***** DATA FOR ANALYSIS

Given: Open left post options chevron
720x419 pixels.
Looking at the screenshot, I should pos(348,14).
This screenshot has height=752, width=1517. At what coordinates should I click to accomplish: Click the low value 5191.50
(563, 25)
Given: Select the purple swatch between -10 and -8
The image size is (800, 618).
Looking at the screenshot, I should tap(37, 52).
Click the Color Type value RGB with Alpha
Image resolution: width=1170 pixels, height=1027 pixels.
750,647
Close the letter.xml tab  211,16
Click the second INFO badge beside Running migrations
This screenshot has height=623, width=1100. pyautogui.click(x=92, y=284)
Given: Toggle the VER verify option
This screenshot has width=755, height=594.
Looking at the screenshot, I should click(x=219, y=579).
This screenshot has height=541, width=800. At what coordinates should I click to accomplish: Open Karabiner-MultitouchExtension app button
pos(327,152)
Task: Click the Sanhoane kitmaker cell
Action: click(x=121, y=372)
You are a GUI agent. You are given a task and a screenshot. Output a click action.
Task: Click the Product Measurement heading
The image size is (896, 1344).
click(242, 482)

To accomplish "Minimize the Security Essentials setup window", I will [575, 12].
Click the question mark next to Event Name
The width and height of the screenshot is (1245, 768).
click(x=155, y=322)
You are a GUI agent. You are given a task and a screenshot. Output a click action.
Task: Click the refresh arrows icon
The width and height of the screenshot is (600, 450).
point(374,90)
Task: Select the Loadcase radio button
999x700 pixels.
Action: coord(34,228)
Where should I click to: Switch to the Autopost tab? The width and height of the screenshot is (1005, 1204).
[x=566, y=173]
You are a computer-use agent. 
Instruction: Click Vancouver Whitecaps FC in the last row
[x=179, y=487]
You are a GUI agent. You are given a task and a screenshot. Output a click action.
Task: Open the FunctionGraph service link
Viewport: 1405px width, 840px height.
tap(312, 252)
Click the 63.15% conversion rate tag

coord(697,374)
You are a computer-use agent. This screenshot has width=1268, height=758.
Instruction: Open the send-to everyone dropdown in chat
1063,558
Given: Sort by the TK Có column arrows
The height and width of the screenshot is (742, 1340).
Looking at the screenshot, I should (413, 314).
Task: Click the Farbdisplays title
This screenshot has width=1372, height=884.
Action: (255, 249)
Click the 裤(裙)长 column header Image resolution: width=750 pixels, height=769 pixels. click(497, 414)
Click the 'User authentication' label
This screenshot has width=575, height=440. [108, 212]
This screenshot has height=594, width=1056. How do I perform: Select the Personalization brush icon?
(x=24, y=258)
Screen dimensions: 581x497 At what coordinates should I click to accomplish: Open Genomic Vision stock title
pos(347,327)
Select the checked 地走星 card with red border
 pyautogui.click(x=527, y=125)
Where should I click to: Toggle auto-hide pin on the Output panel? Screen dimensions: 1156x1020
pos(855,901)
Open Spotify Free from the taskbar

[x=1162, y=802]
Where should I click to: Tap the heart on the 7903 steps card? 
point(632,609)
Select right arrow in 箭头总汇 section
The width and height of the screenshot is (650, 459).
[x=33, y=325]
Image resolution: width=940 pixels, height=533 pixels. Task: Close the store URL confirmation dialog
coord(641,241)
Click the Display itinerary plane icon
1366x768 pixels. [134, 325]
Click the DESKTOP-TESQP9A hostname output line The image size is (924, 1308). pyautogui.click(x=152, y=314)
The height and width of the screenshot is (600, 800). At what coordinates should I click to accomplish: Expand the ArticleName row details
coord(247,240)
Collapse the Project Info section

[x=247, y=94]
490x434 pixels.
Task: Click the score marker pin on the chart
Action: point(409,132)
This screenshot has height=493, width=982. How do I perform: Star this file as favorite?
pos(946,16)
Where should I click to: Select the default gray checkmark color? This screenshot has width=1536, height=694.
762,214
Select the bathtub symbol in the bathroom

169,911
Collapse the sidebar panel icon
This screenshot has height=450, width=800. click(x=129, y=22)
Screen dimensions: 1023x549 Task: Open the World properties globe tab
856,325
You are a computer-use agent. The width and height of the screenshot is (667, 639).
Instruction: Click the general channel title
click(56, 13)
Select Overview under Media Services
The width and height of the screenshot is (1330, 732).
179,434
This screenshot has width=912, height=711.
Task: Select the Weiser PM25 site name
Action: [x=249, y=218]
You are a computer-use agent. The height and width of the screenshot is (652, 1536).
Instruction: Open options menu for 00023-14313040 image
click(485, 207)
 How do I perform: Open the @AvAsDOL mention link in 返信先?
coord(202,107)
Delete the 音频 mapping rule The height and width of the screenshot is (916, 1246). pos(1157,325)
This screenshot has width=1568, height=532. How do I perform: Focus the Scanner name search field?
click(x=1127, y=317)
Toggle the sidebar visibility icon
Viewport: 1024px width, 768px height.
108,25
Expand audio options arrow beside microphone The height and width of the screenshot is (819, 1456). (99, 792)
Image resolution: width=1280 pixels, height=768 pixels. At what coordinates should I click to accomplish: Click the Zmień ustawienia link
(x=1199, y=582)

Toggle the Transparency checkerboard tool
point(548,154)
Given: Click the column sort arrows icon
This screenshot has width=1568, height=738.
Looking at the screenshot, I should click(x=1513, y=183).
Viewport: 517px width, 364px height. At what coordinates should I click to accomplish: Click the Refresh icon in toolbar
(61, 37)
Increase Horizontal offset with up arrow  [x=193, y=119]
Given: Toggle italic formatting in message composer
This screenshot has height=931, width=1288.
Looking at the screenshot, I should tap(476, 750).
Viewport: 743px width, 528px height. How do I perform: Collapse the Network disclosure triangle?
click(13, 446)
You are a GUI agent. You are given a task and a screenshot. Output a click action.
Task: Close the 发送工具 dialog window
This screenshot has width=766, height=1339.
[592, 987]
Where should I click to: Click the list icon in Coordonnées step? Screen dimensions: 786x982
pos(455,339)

**********

§ REQUIREMENT
Retype all the data exactly, line for line.

§ EXERCISE SOLUTION
Given: Open left post options chevron
720x419 pixels.
Looking at the screenshot, I should pos(348,14).
This screenshot has height=752, width=1517. At what coordinates should I click to accomplish: Click the low value 5191.50
(563, 25)
Given: Select the purple swatch between -10 and -8
The image size is (800, 618).
Looking at the screenshot, I should tap(37, 52).
Click the Color Type value RGB with Alpha
Image resolution: width=1170 pixels, height=1027 pixels.
750,647
Close the letter.xml tab  211,16
Click the second INFO badge beside Running migrations
This screenshot has height=623, width=1100. pyautogui.click(x=92, y=284)
Given: Toggle the VER verify option
This screenshot has width=755, height=594.
Looking at the screenshot, I should click(x=219, y=579).
This screenshot has height=541, width=800. At what coordinates should I click to accomplish: Open Karabiner-MultitouchExtension app button
pos(327,152)
Task: Click the Sanhoane kitmaker cell
Action: click(x=121, y=372)
You are a GUI agent. You are given a task and a screenshot. Output a click action.
Task: Click the Product Measurement heading
The image size is (896, 1344).
click(242, 482)

To accomplish "Minimize the Security Essentials setup window", I will [575, 12].
Click the question mark next to Event Name
The width and height of the screenshot is (1245, 768).
click(x=155, y=322)
You are a GUI agent. You are given a task and a screenshot. Output a click action.
Task: Click the refresh arrows icon
The width and height of the screenshot is (600, 450).
point(374,90)
Task: Select the Loadcase radio button
999x700 pixels.
Action: coord(34,228)
Where should I click to: Switch to the Autopost tab? The width and height of the screenshot is (1005, 1204).
[x=566, y=173]
You are a computer-use agent. 
Instruction: Click Vancouver Whitecaps FC in the last row
[x=179, y=487]
You are a GUI agent. You are given a task and a screenshot. Output a click action.
Task: Open the FunctionGraph service link
Viewport: 1405px width, 840px height.
tap(312, 252)
Click the 63.15% conversion rate tag

coord(697,374)
You are a computer-use agent. This screenshot has width=1268, height=758.
Instruction: Open the send-to everyone dropdown in chat
1063,558
Given: Sort by the TK Có column arrows
The height and width of the screenshot is (742, 1340).
Looking at the screenshot, I should (413, 314).
Task: Click the Farbdisplays title
This screenshot has width=1372, height=884.
Action: (255, 249)
Click the 裤(裙)长 column header Image resolution: width=750 pixels, height=769 pixels. click(497, 414)
Click the 'User authentication' label
This screenshot has width=575, height=440. [108, 212]
This screenshot has height=594, width=1056. How do I perform: Select the Personalization brush icon?
(x=24, y=258)
Screen dimensions: 581x497 At what coordinates should I click to accomplish: Open Genomic Vision stock title
pos(347,327)
Select the checked 地走星 card with red border
 pyautogui.click(x=527, y=125)
Where should I click to: Toggle auto-hide pin on the Output panel? Screen dimensions: 1156x1020
pos(855,901)
Open Spotify Free from the taskbar

[x=1162, y=802]
Where should I click to: Tap the heart on the 7903 steps card? 
point(632,609)
Select right arrow in 箭头总汇 section
The width and height of the screenshot is (650, 459).
[x=33, y=325]
Image resolution: width=940 pixels, height=533 pixels. Task: Close the store URL confirmation dialog
coord(641,241)
Click the Display itinerary plane icon
1366x768 pixels. [134, 325]
Click the DESKTOP-TESQP9A hostname output line The image size is (924, 1308). pyautogui.click(x=152, y=314)
The height and width of the screenshot is (600, 800). At what coordinates should I click to accomplish: Expand the ArticleName row details
coord(247,240)
Collapse the Project Info section

[x=247, y=94]
490x434 pixels.
Task: Click the score marker pin on the chart
Action: point(409,132)
This screenshot has height=493, width=982. How do I perform: Star this file as favorite?
pos(946,16)
Where should I click to: Select the default gray checkmark color? This screenshot has width=1536, height=694.
762,214
Select the bathtub symbol in the bathroom

169,911
Collapse the sidebar panel icon
This screenshot has height=450, width=800. click(x=129, y=22)
Screen dimensions: 1023x549 Task: Open the World properties globe tab
856,325
You are a computer-use agent. The width and height of the screenshot is (667, 639).
Instruction: Click the general channel title
click(56, 13)
Select Overview under Media Services
The width and height of the screenshot is (1330, 732).
179,434
This screenshot has width=912, height=711.
Task: Select the Weiser PM25 site name
Action: [x=249, y=218]
You are a computer-use agent. The height and width of the screenshot is (652, 1536).
Instruction: Open options menu for 00023-14313040 image
click(485, 207)
 How do I perform: Open the @AvAsDOL mention link in 返信先?
coord(202,107)
Delete the 音频 mapping rule The height and width of the screenshot is (916, 1246). pos(1157,325)
This screenshot has width=1568, height=532. How do I perform: Focus the Scanner name search field?
click(x=1127, y=317)
Toggle the sidebar visibility icon
Viewport: 1024px width, 768px height.
108,25
Expand audio options arrow beside microphone The height and width of the screenshot is (819, 1456). (99, 792)
Image resolution: width=1280 pixels, height=768 pixels. At what coordinates should I click to accomplish: Click the Zmień ustawienia link
(x=1199, y=582)

Toggle the Transparency checkerboard tool
point(548,154)
Given: Click the column sort arrows icon
This screenshot has width=1568, height=738.
Looking at the screenshot, I should click(x=1513, y=183).
Viewport: 517px width, 364px height. At what coordinates should I click to accomplish: Click the Refresh icon in toolbar
(61, 37)
Increase Horizontal offset with up arrow  [x=193, y=119]
Given: Toggle italic formatting in message composer
This screenshot has height=931, width=1288.
Looking at the screenshot, I should tap(476, 750).
Viewport: 743px width, 528px height. How do I perform: Collapse the Network disclosure triangle?
click(13, 446)
You are a GUI agent. You are given a task and a screenshot. Output a click action.
Task: Close the 发送工具 dialog window
This screenshot has width=766, height=1339.
[592, 987]
Where should I click to: Click the list icon in Coordonnées step? Screen dimensions: 786x982
pos(455,339)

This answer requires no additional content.